2.1 Material production

2.1.1 Powder production

A pre-alloyed ferritic steel powder with the composition given in Table2.1was produced by Nanoval GmbH & Co. KG by means of gas-atomization. Its size distribution provided by Nanoval is given in Figure 2.2. The steel powder was mechanically alloyed under addition of different amounts of Y2O3 powder provided by Plasma

& Ceramic Technologies Ltd., Latvia (PCT) with an approximate particle size of 30 nm.

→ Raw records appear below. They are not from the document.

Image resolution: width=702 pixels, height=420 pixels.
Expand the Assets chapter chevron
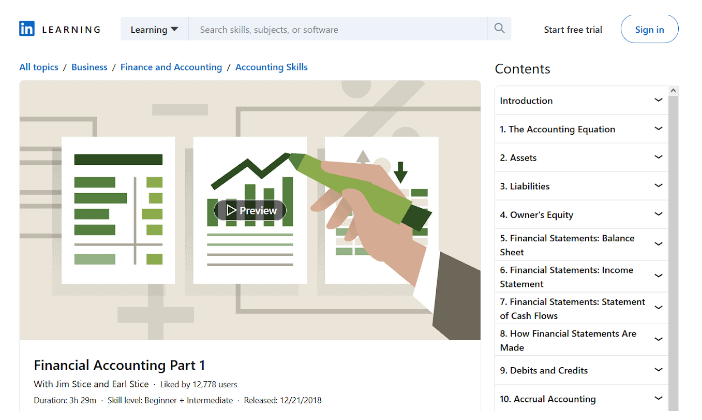click(658, 157)
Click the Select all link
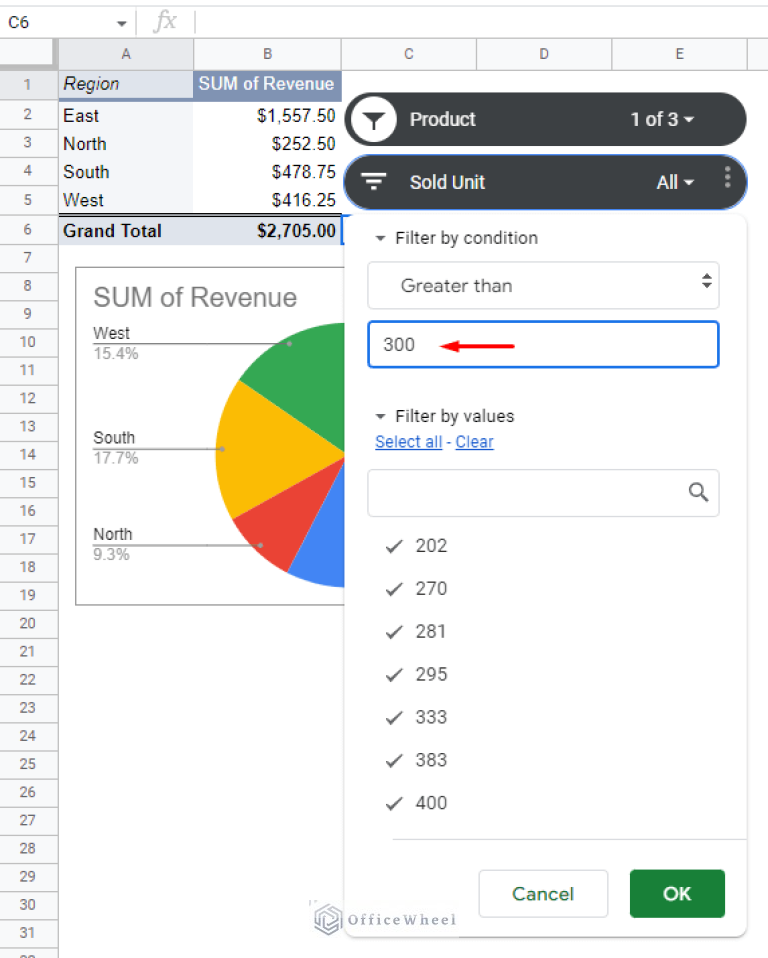The image size is (768, 958). (x=408, y=442)
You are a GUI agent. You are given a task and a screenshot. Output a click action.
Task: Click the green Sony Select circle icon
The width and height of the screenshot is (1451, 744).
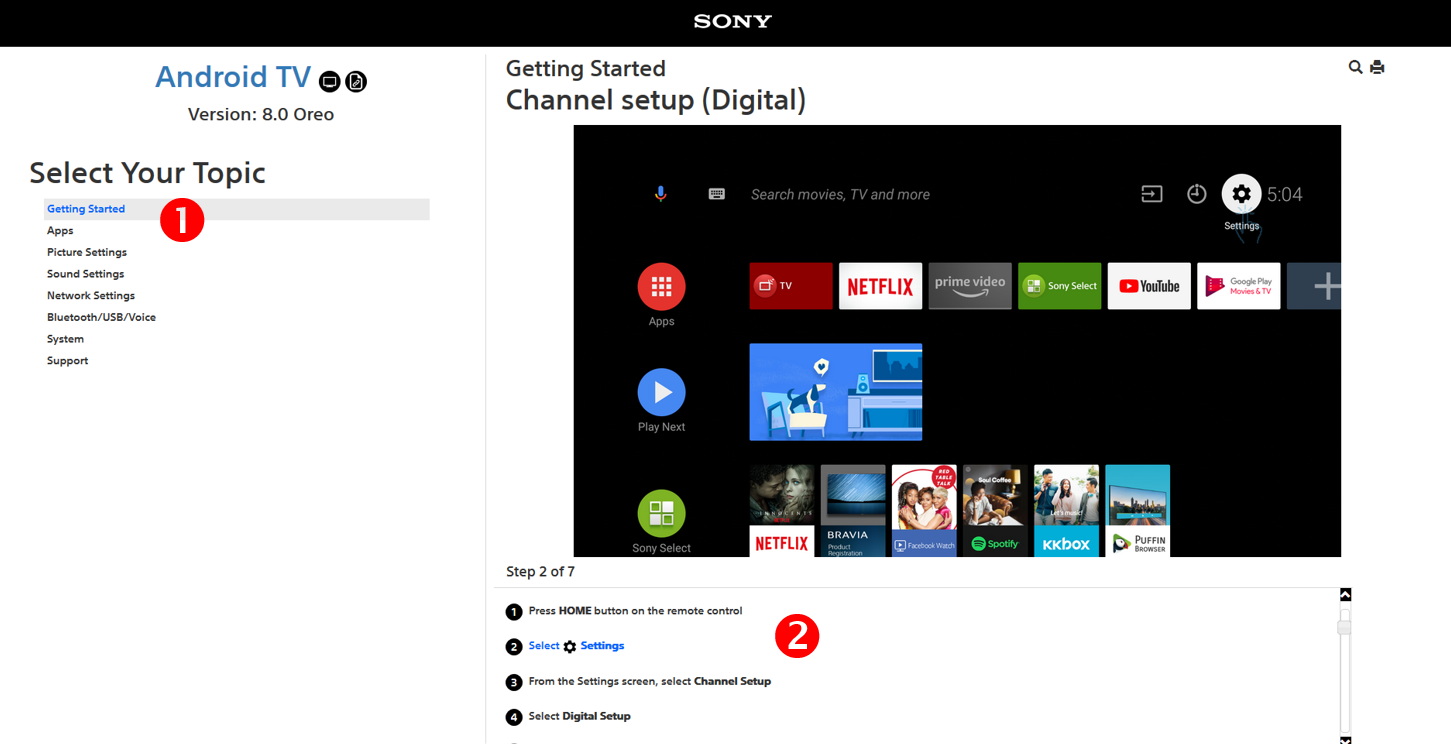click(661, 514)
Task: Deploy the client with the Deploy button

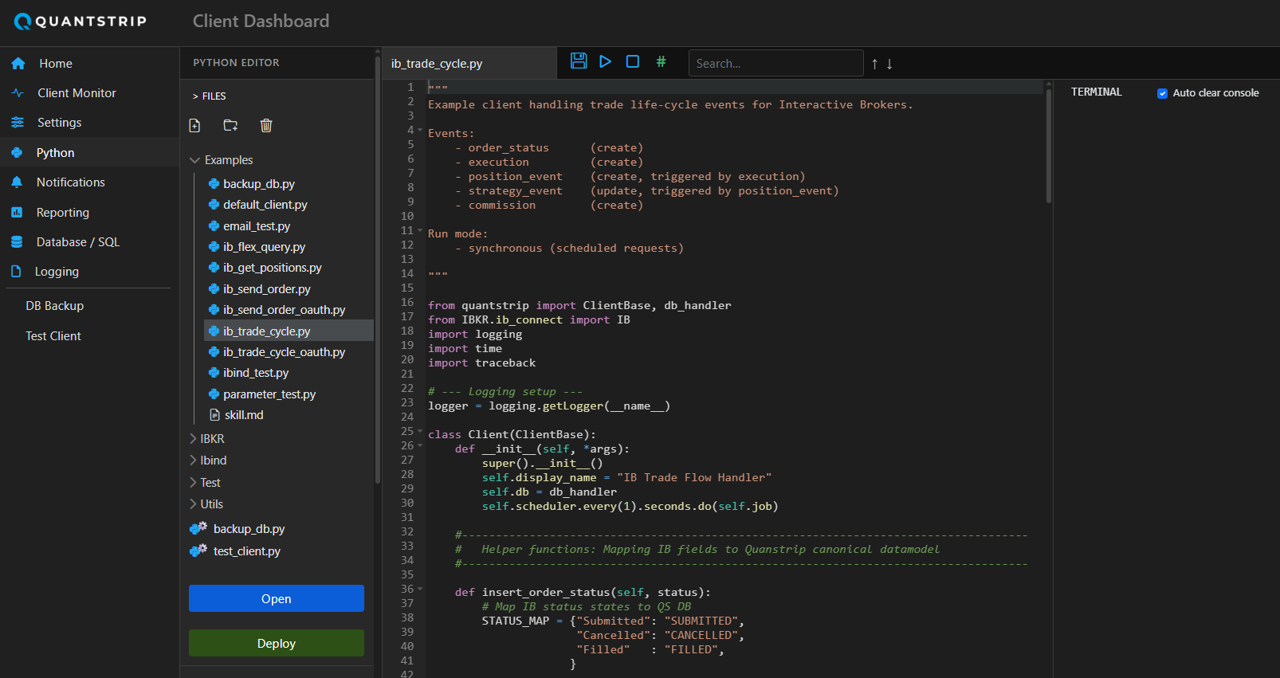Action: coord(276,643)

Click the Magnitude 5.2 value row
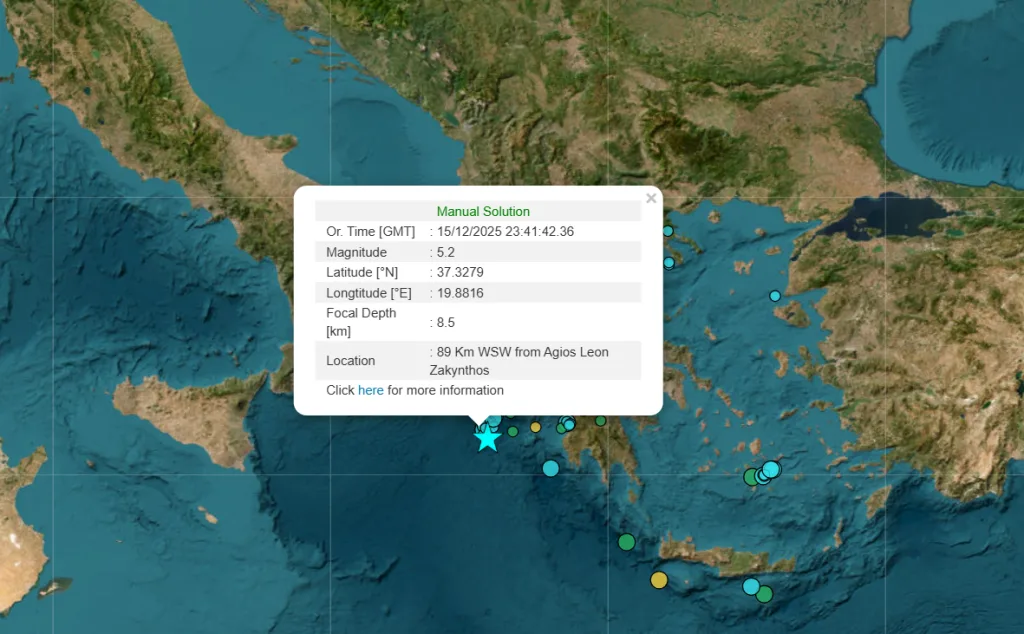pyautogui.click(x=445, y=252)
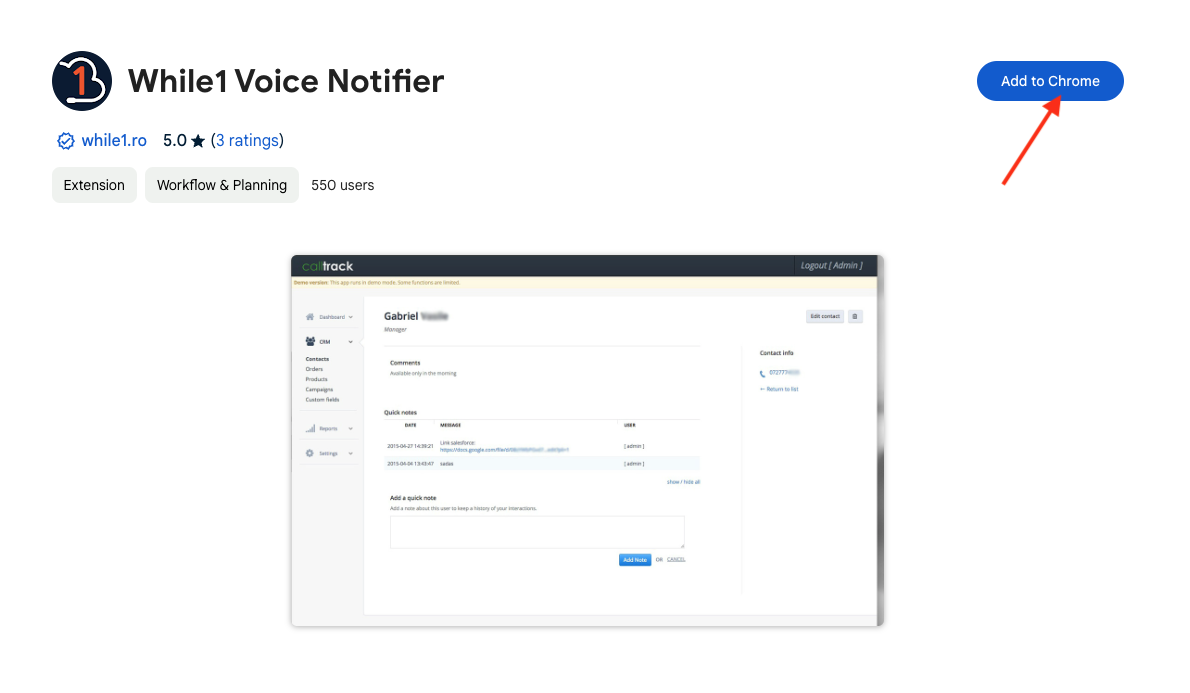Expand the Dashboard chevron arrow
The height and width of the screenshot is (693, 1190).
coord(351,317)
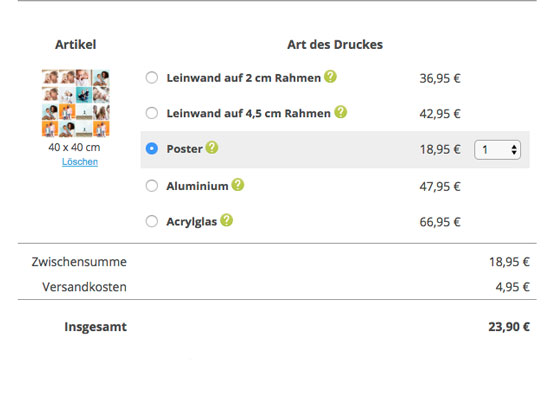Click the Löschen link
Image resolution: width=550 pixels, height=393 pixels.
click(x=80, y=162)
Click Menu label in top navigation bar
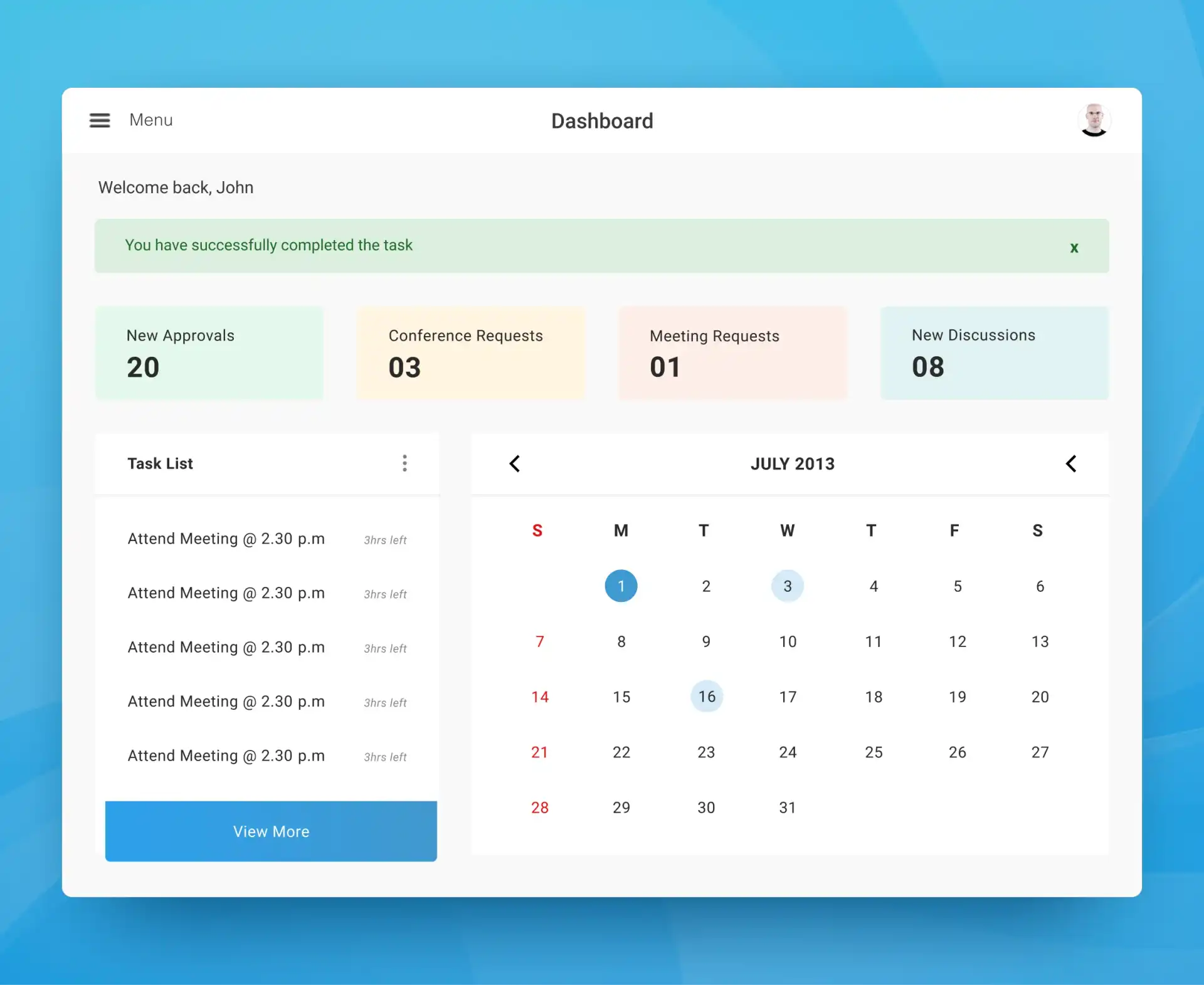 [x=150, y=120]
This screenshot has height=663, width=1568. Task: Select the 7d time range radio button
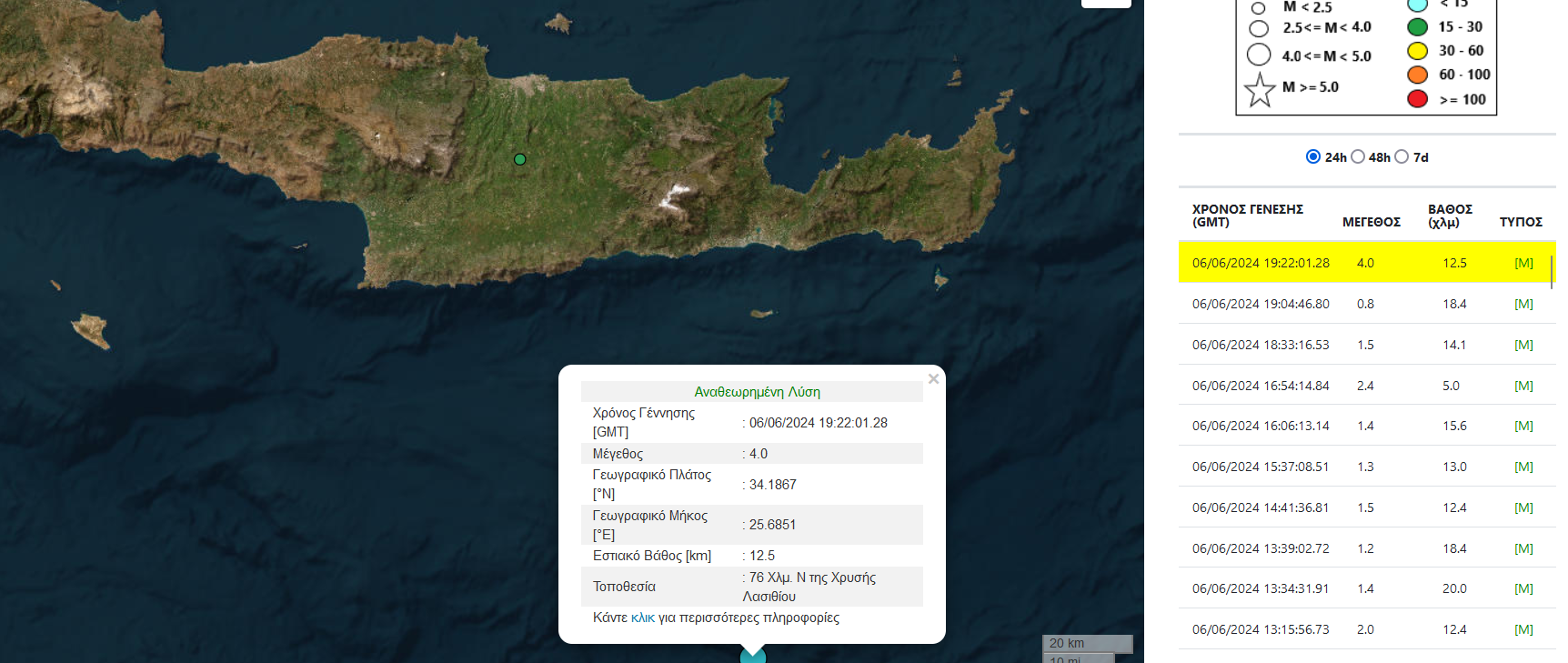pos(1402,156)
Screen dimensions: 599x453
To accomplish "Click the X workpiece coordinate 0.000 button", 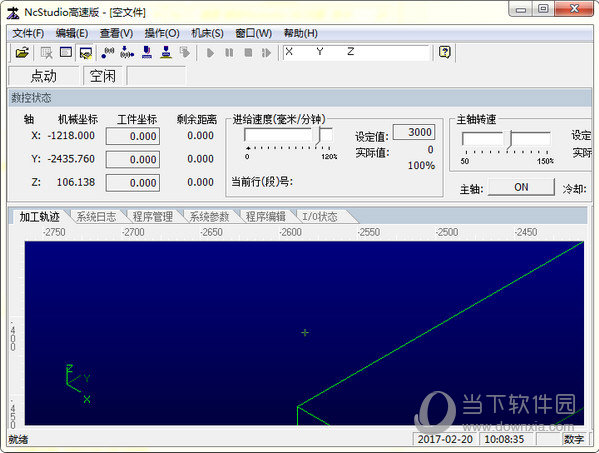I will (x=133, y=136).
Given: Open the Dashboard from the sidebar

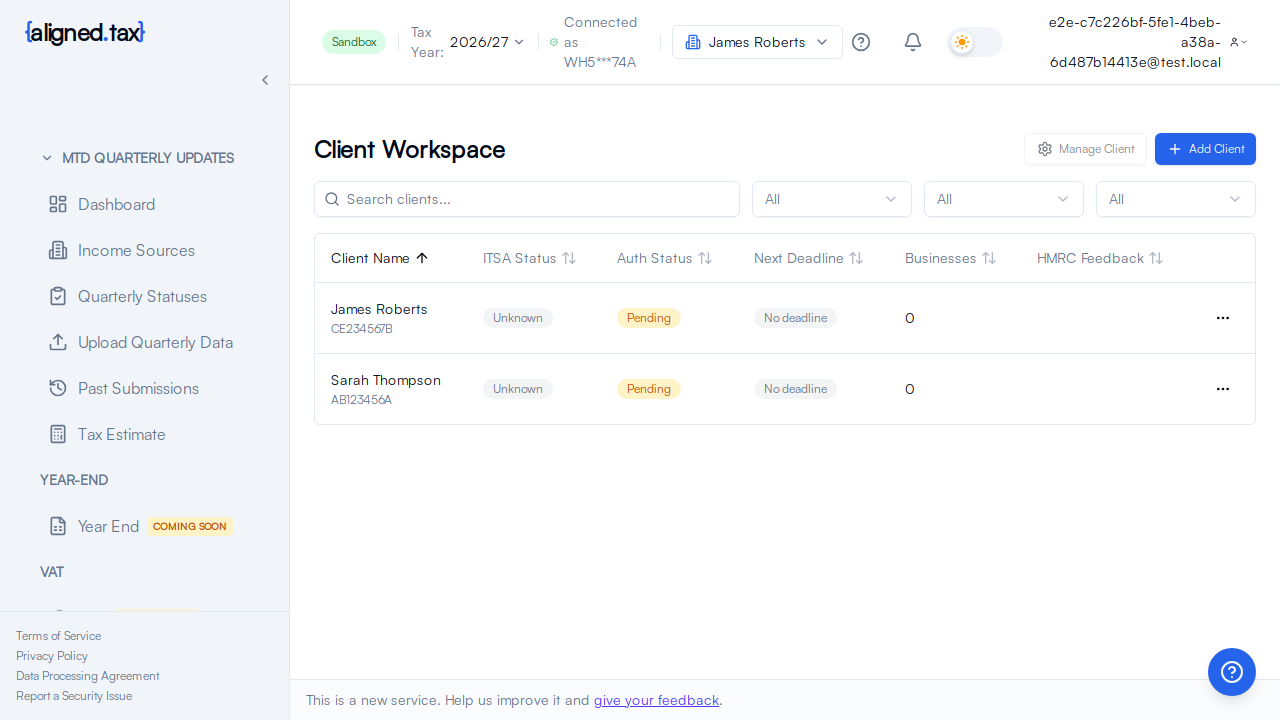Looking at the screenshot, I should (x=116, y=204).
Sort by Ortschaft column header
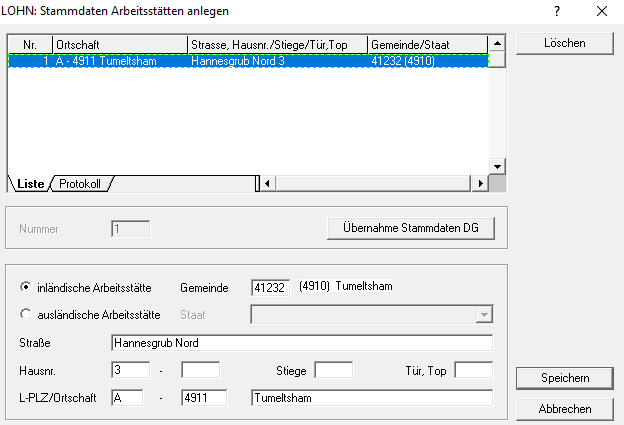624x425 pixels. [x=120, y=45]
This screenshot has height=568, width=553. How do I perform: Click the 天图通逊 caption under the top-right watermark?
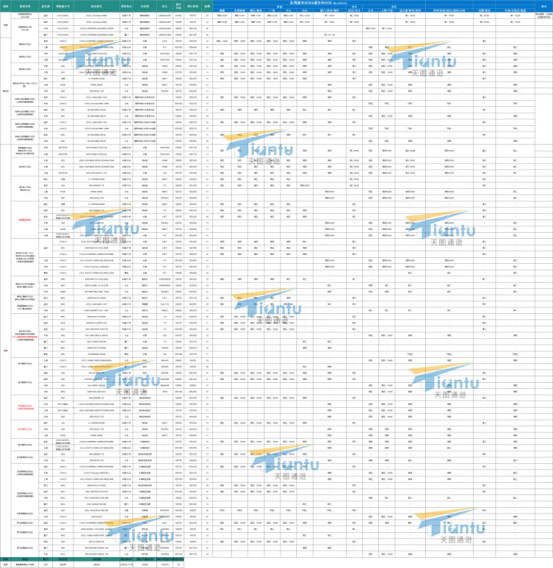[x=427, y=73]
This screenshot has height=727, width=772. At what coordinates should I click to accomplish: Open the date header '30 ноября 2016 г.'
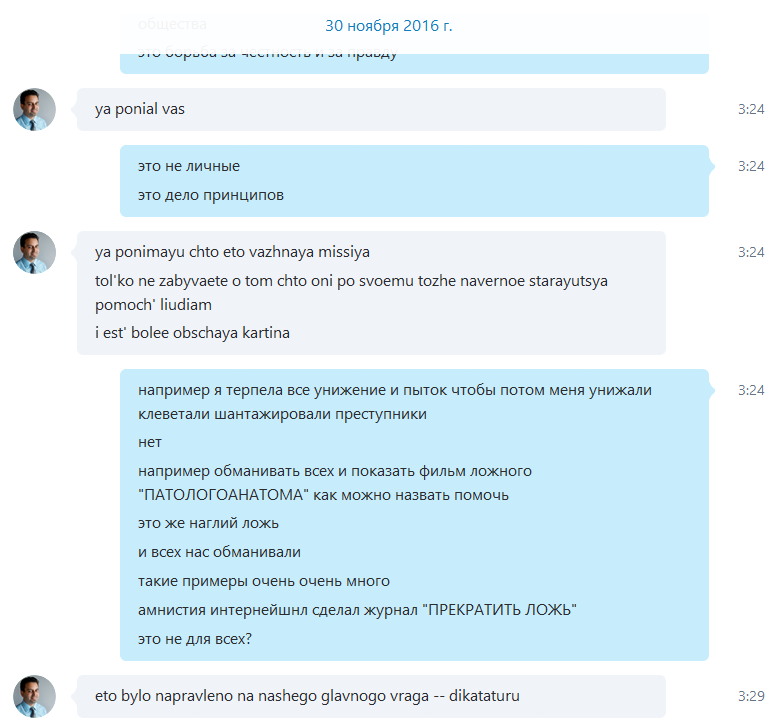[388, 26]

Micrographs of both raw powders are given in Fig. 2.1. Mechanical alloying was carried out in a Fritsch Pulverisette P5 planetary ball mill under purified argon atmosphere using steel containers and balls (diameter 10 cm) with a ball-to-powder weight ratio of 10:1. Milling parameters were varied between 20 h at 150 rpm and 50 h at 250 rpm.

Figure 2.1: SEM micrographs of the pre-alloyed steel powder provided by Nanoval with sherical particles and the used Y2O3 powder which consists of large agglomerations of flake-like particles.

Table 2.1: Composition of the pre-alloyed steel powder provided by Nanoval. All values are given in wt.%.

Fe Cr W Ti Mn Si Ni

bal. 14.10 0.99 0.32 0.34 0.18 0.17 The composition and milling conditions are summarized in Table 2.2.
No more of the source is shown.